## [EXERCISE]
Can you rewrite the lines of the listing, starting at the one containing "The height and width of the screenshot is (310, 477)." and ending at the end of the listing, with "Viewport" renamed to "Display area" and everything else left unchanged?

+++ EXTRACTED DATA +++

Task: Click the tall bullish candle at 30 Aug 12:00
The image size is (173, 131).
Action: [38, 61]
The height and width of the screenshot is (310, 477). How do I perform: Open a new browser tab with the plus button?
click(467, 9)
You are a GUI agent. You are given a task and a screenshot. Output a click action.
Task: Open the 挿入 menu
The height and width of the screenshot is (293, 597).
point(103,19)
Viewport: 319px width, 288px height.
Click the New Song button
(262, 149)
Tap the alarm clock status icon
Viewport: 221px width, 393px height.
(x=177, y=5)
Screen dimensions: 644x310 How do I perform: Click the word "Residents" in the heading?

+++

## [TASK ANSWER]
The height and width of the screenshot is (310, 477). How do I perform: Open a new browser tab with the plus button?
click(467, 9)
You are a GUI agent. You are given a task and a screenshot. Output a click action.
Task: Open the 挿入 menu
The height and width of the screenshot is (293, 597).
point(103,19)
Display area: 319px width, 288px height.
Click the New Song button
(262, 149)
Tap the alarm clock status icon
Display area: 221px width, 393px height.
(x=177, y=5)
Screen dimensions: 644x310 How do I perform: Click the word "Residents" in the heading?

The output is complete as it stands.